<!--start-block-->
<hr style="height: 1px;">
<i>This code was authored by the 8.S50x Course Team, Copyright 2021 MIT All Rights Reserved.</i>
<hr style="height: 1px;">
<br>

# RECITATION 4: Multivariate continuous distributions

<br>
<!--end-block--> 

<!--start-block-->
<hr style="height: 1px;">

## 4.0 Overview of Learning Objectives

In this recitation we will explore the following objectives:

- fill in information

<br>
<!--end-block-->

<!--start-block-->
<hr style="height: 1px;">

## 4.1 Definitions

### Multivariate Continuous Distributions and Covariance

We can define a joint distribution function for two variables as $F(x,y)=P\{(x'<x)\cap(y'<y)\}$.

Some properties:

- $F(\infty,\infty)=1$
- $F(-\infty,y)=F(x,-\infty)=0$

$F$ also has to be monotone increasing. 

We can define the probability density (which is vastly more useful) based on this: $f(x,y)=\frac{\partial^2F}{\partial x\partial y}$

In the discrete case, the density is $p(x,y)=P(x'=x,y'=y)$. This mixed partial is sort of the infinitesimal limit for this in a continuous case.

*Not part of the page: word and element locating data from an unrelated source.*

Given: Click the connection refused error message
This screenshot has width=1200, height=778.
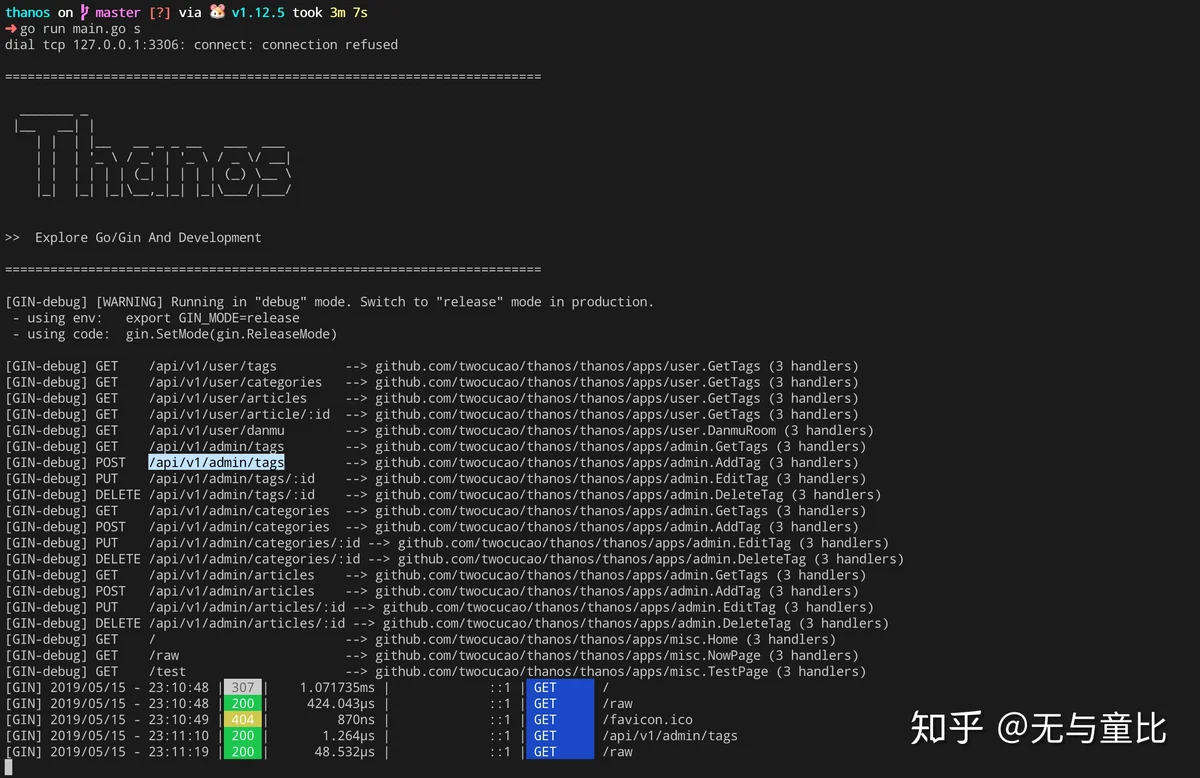Looking at the screenshot, I should (x=200, y=44).
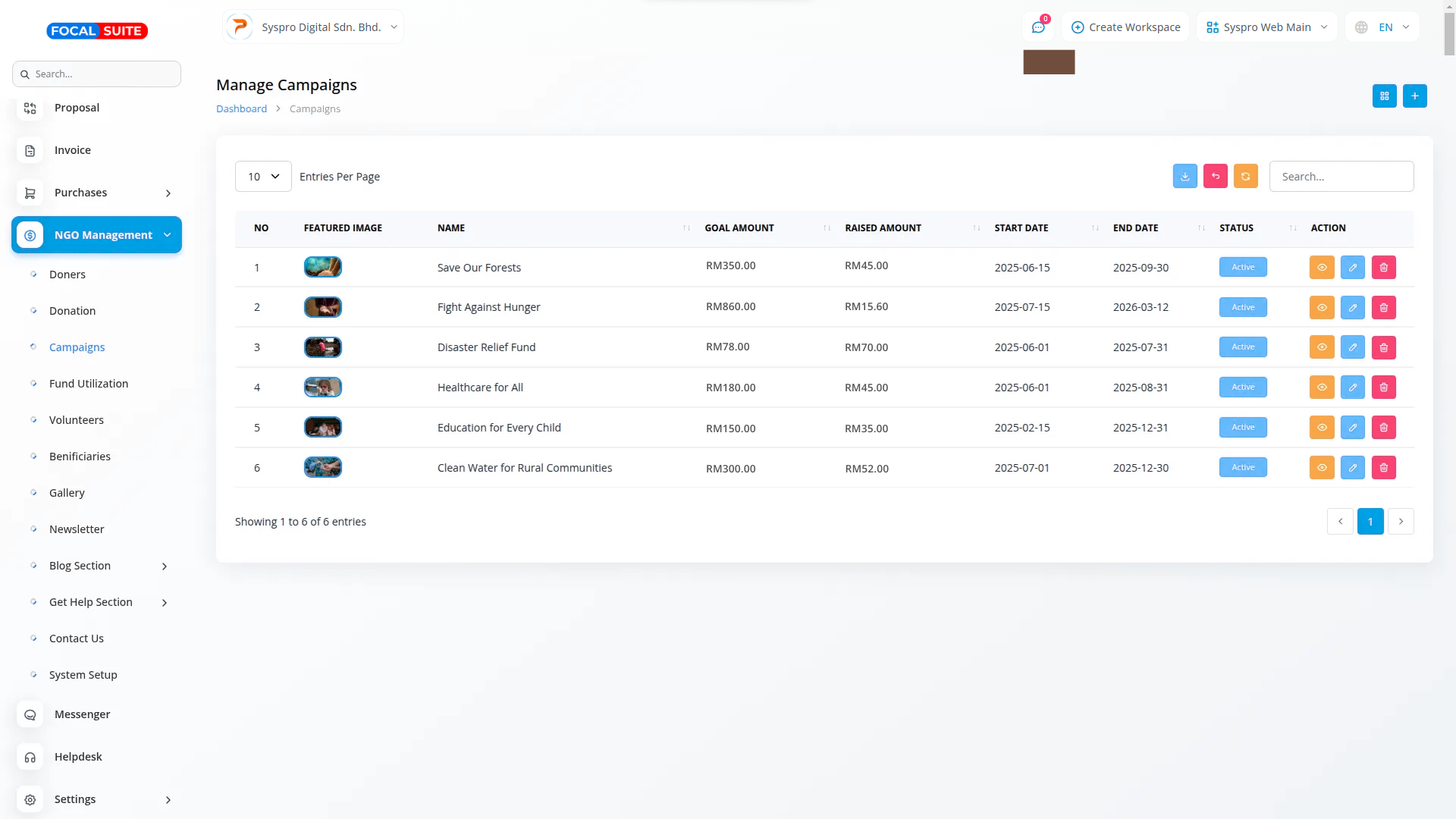Delete the Healthcare for All campaign
The height and width of the screenshot is (819, 1456).
point(1383,388)
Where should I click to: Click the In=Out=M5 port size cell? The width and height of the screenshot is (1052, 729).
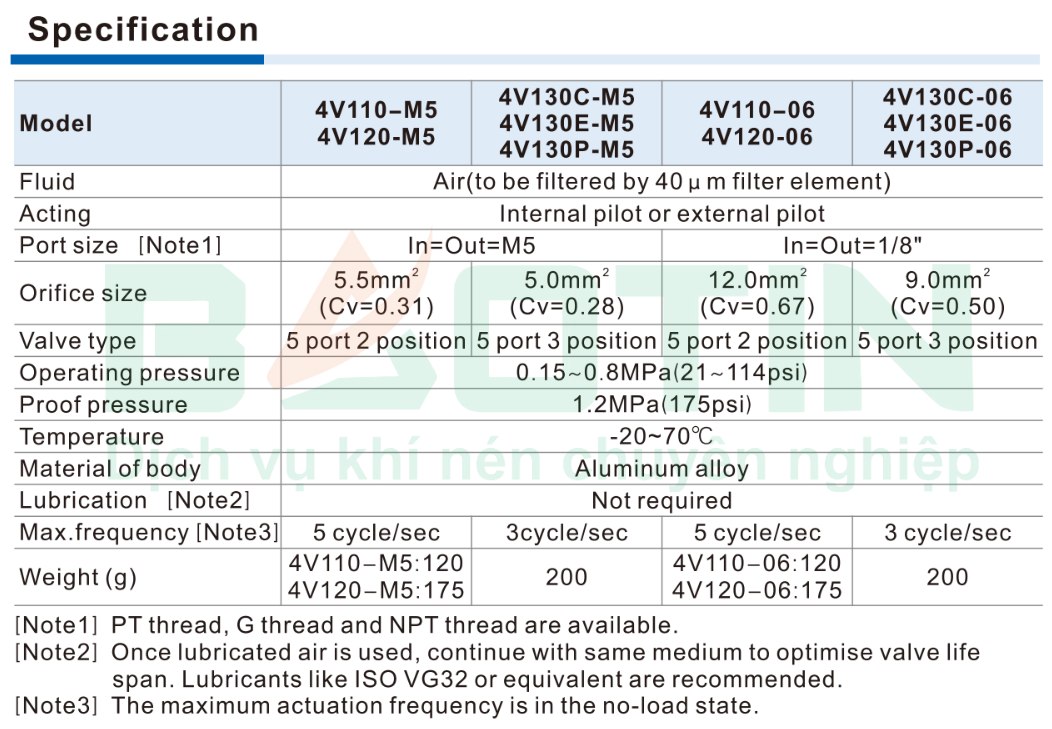tap(471, 246)
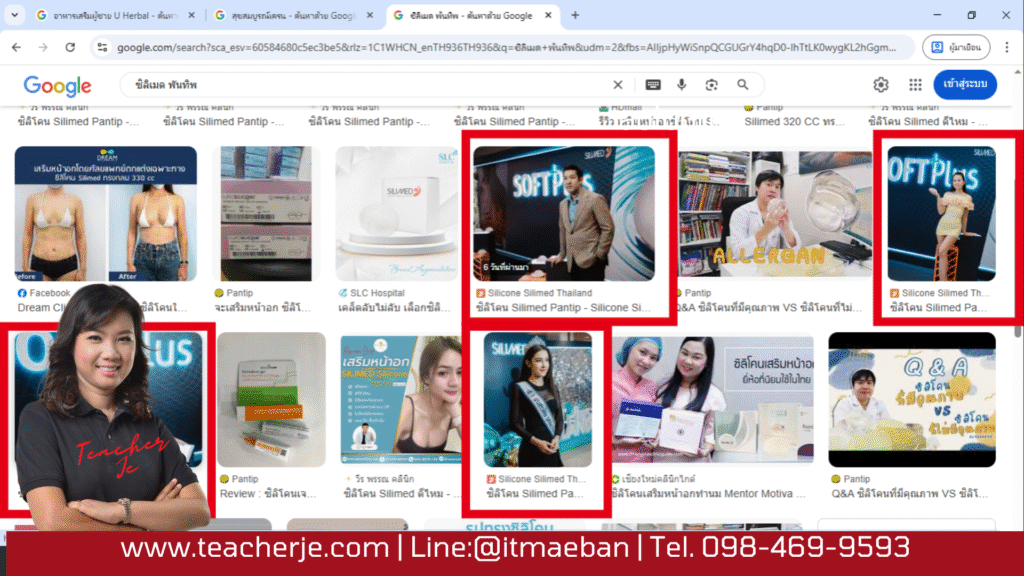This screenshot has height=576, width=1024.
Task: Bookmark this page using the star icon
Action: click(902, 47)
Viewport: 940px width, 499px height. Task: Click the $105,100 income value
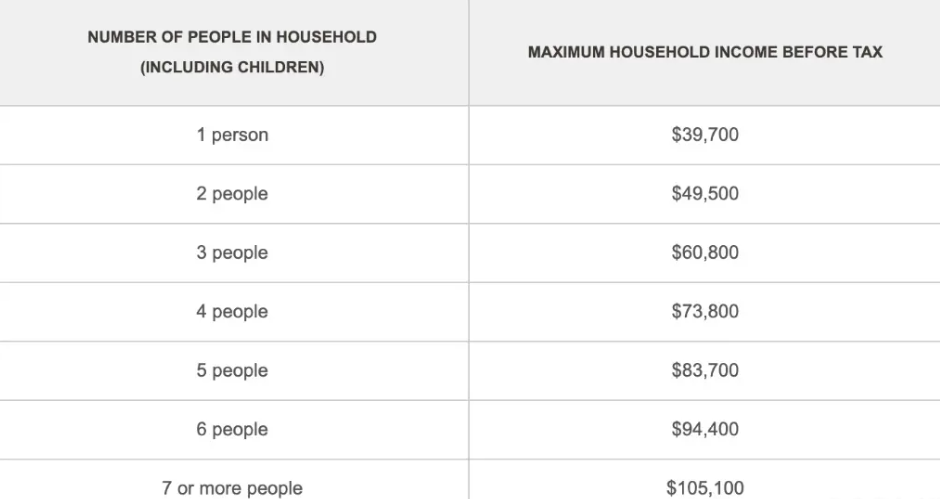(x=705, y=488)
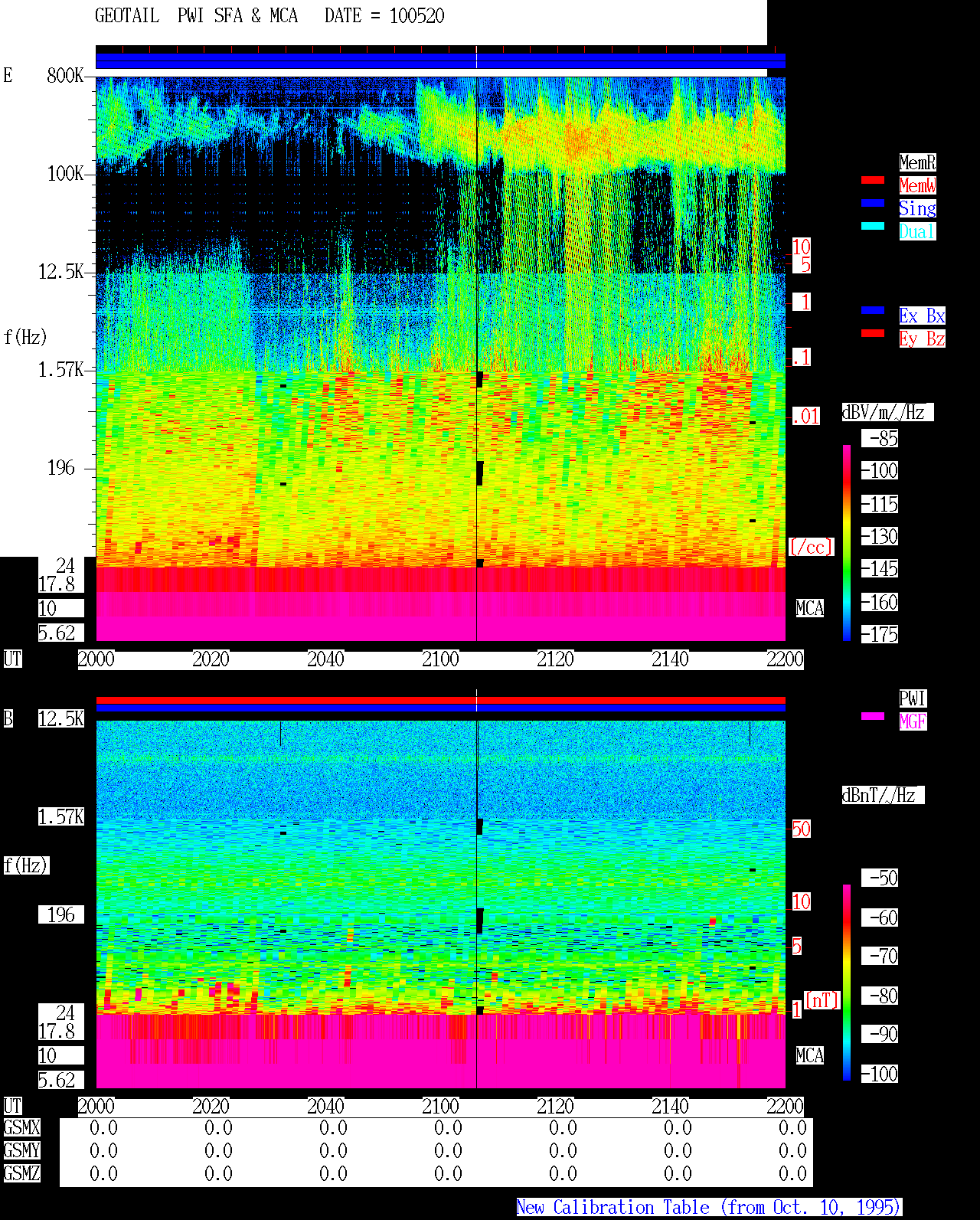Click the red bar above the B spectrogram
The height and width of the screenshot is (1220, 980).
[440, 700]
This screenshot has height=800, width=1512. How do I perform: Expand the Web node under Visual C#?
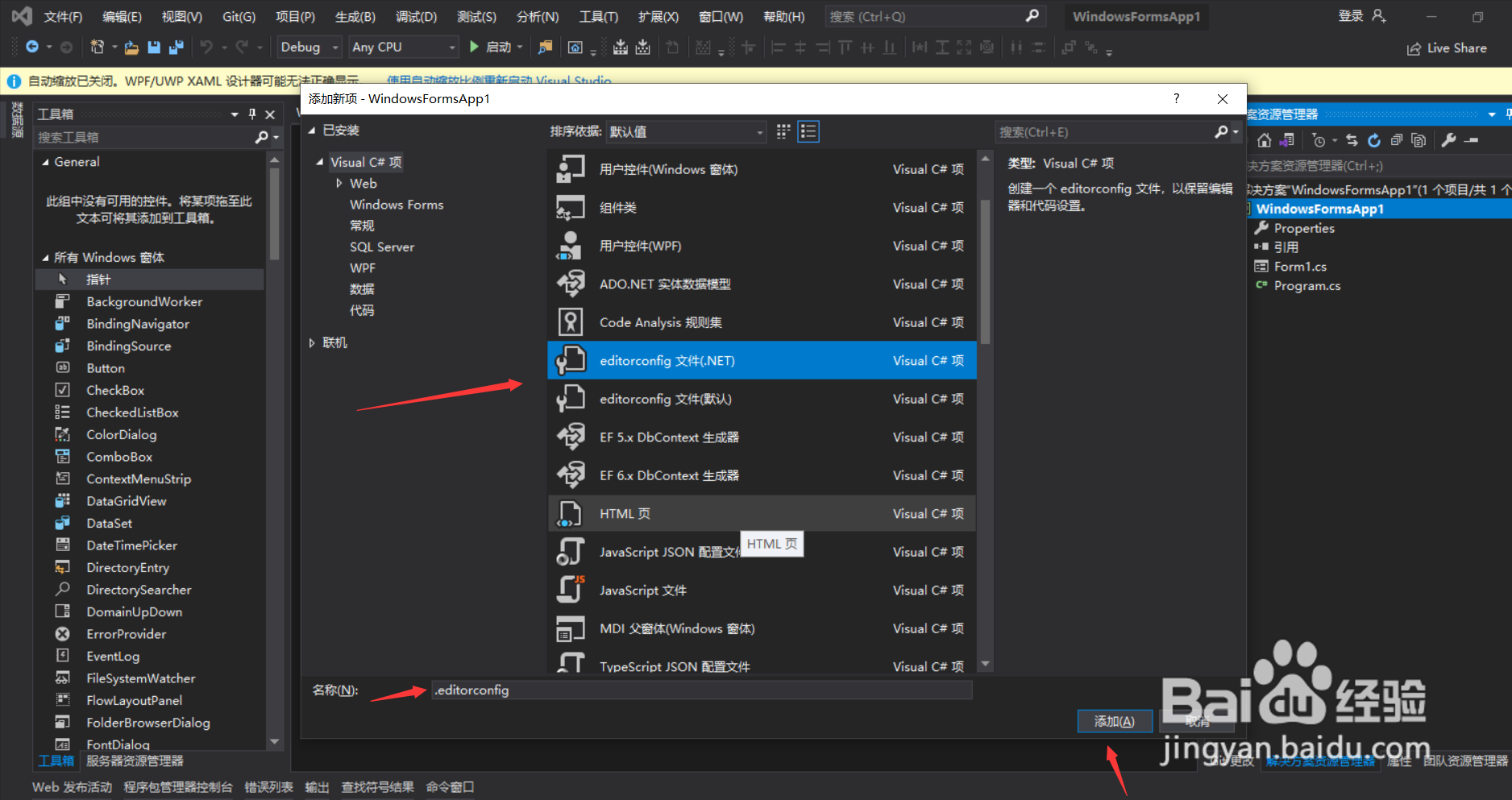(x=339, y=183)
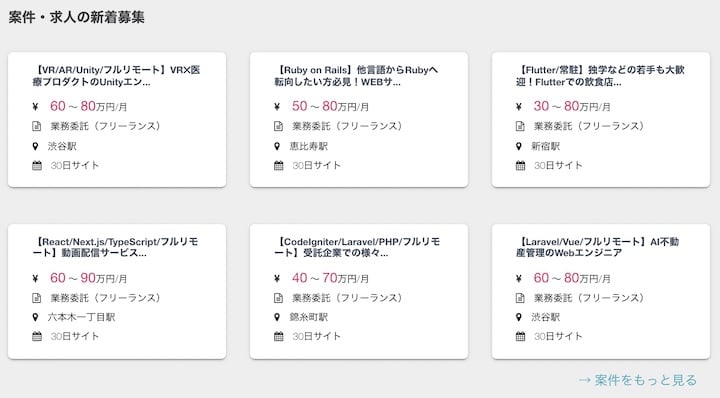Click the 30～80万円/月 rate on Flutter card
This screenshot has height=398, width=720.
[x=572, y=107]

All this gives us our normalization: $\int_x\int_yf(x,y)\,\mathrm{d}x\mathrm{d}y=1$

Given a joint distribution, can we extract the marginal distributions by projecting out one of the variables:
$f_x(x)=\int f(x,y)\,\mathrm{d}y$    and    $f_y(y)=\int f(x,y)\,\mathrm{d}x$

And Bayes’ Theorem will give us conditional probabilities if we want them: $f_x(x\mid y)=\frac{f(x,y)}{f_y(y)}$

Moments of multivariate distributions
Given a joint distribution, we can calculate its moments.

Means: $\mu_x=E(x)$ and $\mu_y=E(y)$
Variances: $\sigma_x^2=E((x-\mu_x)^2)$ and $\sigma_y^2=E((y-\mu_y)^2)$ also $\sigma_{xy}=E((x-\mu_x)(y-\mu_y))$

In general, $\mu_{\ell m}=E(x^\ell y^m)$ and $\mu_{\ell m}'=E[(x-\mu_x)^\ell(y-\mu_y)^m]$

How do you calculate these expectation values? $E(g(x,y))=\int_x\int_y g(x,y)\cdot f(x,y)\,\mathrm{d}x\,\mathrm{d}y$

The interesting moment here is the mixed moment: $\sigma_{xy}=E((x-\mu_x)(y-\mu_y))$

This is called the covariance. Sometime we write it as $\text{cov}(x,y)$. It can also be calculated as $E(xy)-E(x)E(y)$.

### Correlation

If the covariance is nonzero, we say that $x$ and $y$ are correlated. 
This means that the mean value of $y$ depends on the chosen value for $x$, and vice versa.
For example a person’s height is correlated with their weight.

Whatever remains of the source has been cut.